Available Strategies

Basic Strategies:

  • transaction_lists() - Standard transaction data (2-50 transactions)
  • item_pool() - Generate unique items for transactions
  • item_strings() - Generate individual item strings

Edge Case Strategies:

  • extreme_transaction_lists(size_type="large") - Few transactions with many items
  • extreme_transaction_lists(size_type="many") - Many transactions (100-500)
  • extreme_transaction_lists(size_type="minimal") - Minimal valid input (2 transactions)
  • sparse_transaction_lists() - Low pattern overlap/sparse patterns
  • noisy_transaction_lists() - High noise ratio with some signal
  • variable_length_transaction_lists() - Highly variable transaction sizes

Malformed Input Strategies:

  • transactions_with_duplicates() - Duplicate items within transactions
  • transactions_with_special_chars() - Unicode, special chars, whitespace

Temporal Strategies:

  • timestamped_transaction_lists() - Transactions with timestamps
  • pathological_timestamped_transactions() - Edge cases (reversed, identical, large gaps)
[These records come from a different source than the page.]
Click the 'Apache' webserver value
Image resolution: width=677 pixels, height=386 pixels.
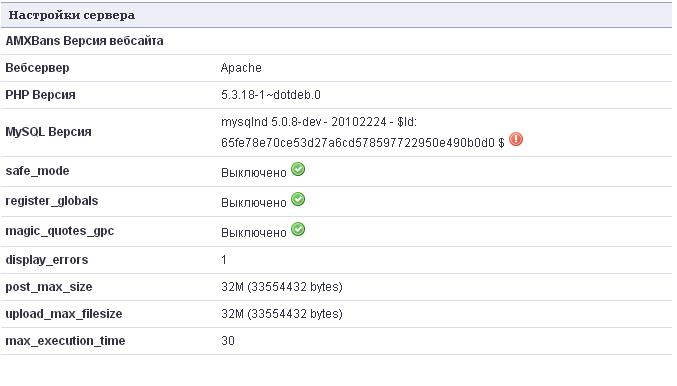point(241,68)
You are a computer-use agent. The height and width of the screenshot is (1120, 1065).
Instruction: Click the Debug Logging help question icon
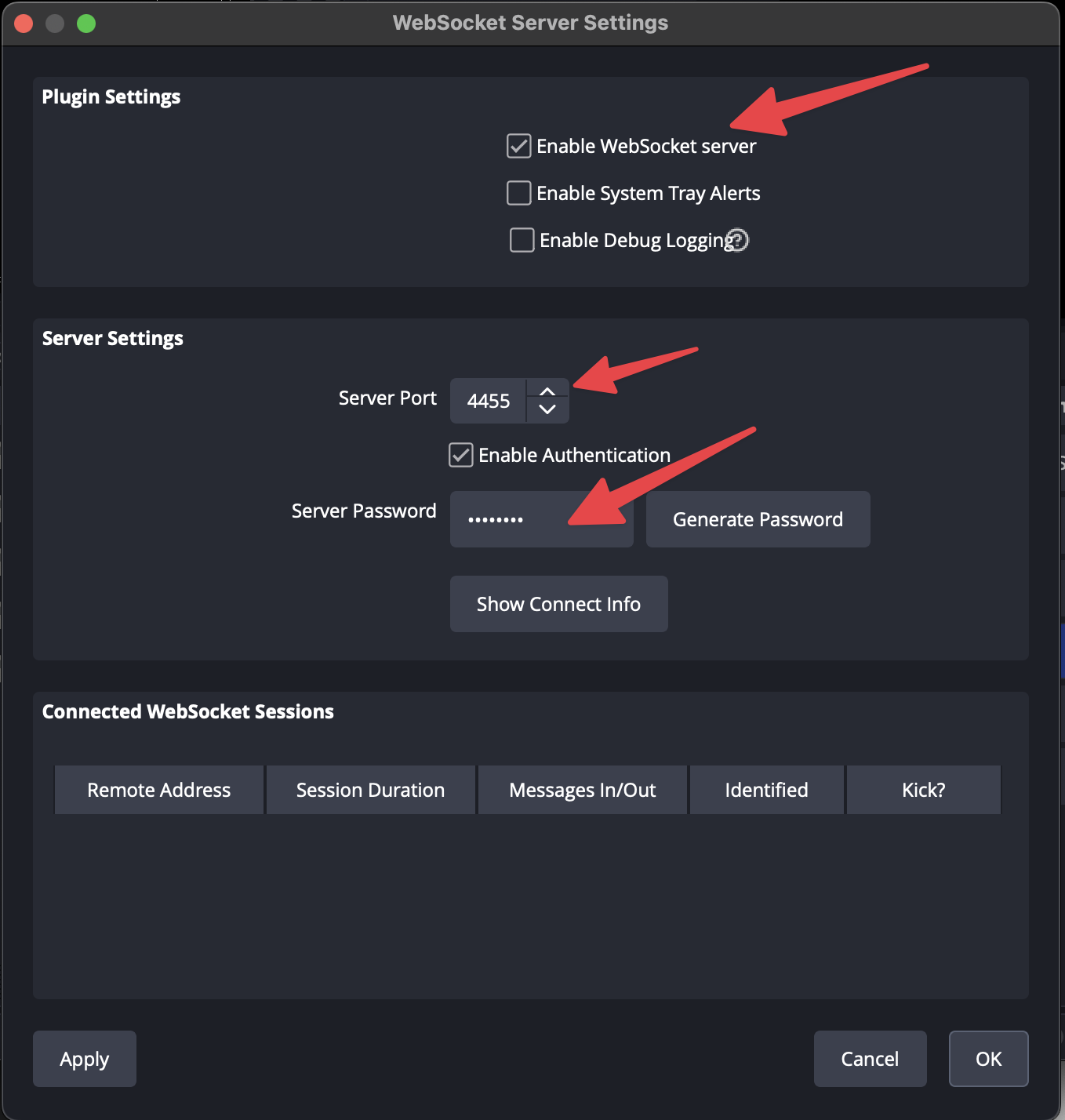click(738, 240)
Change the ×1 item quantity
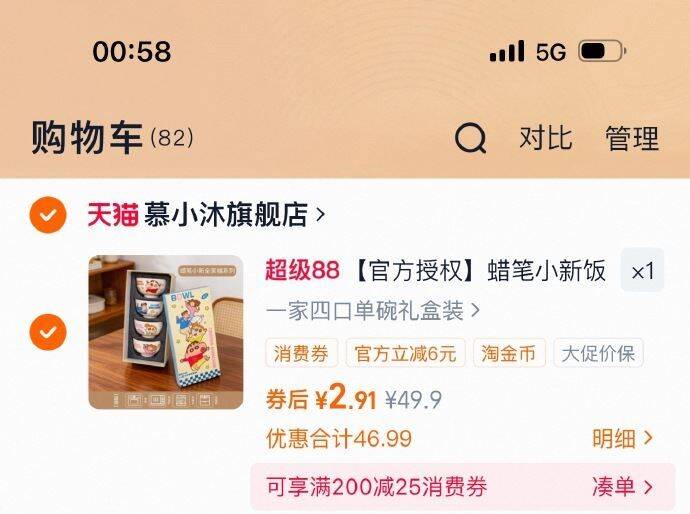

Support Threshold Strategies:

  • valid_support_thresholds() - Valid range (0.01-1.0)
  • edge_case_support_thresholds() - Boundary values

Writing New Property-Based Tests

  1. Identify the property/invariant you want to test (e.g., "support counts should never exceed total transactions")
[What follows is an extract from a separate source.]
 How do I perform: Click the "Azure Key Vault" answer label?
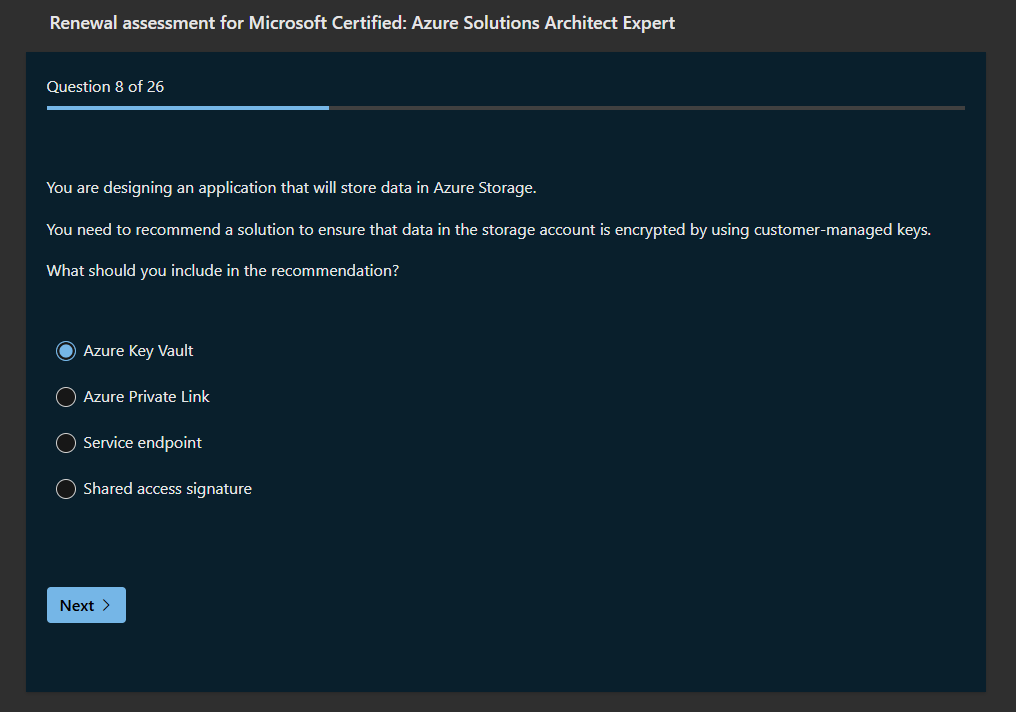coord(138,351)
  2. Choose or create appropriate strategies from tests/hypothesis_strategies.py

  3. Write the test using @given:

from hypothesis import given, settings, HealthCheck
from tests.hypothesis_strategies import transaction_lists

@given(transactions=transaction_lists())
@settings(max_examples=5, deadline=None, suppress_health_check=[HealthCheck.too_slow])
def test_gsp_my_property(transactions):
    """
    Property: Describe what invariant this test validates.
    
    Explain what the test is checking and why it matters.
    """
    gsp = GSP(transactions)
    result = gsp.search(min_support=0.2)
    
    # Assert your property
    for level_patterns in result:
        for pattern, support in level_patterns.items():
            assert support <= len(transactions), "Support cannot exceed transaction count"
  1. Configure test settings as needed:
    • max_examples: Number of random test cases to generate (use small values like 3-10 for fast tests)
    • deadline: Maximum time per test case (use None for slow operations)
    • suppress_health_check: Disable specific health checks like HealthCheck.too_slow

Note: Keep max_examples low (3-10) to ensure tests run quickly. The fuzzing suite should complete in under a minute.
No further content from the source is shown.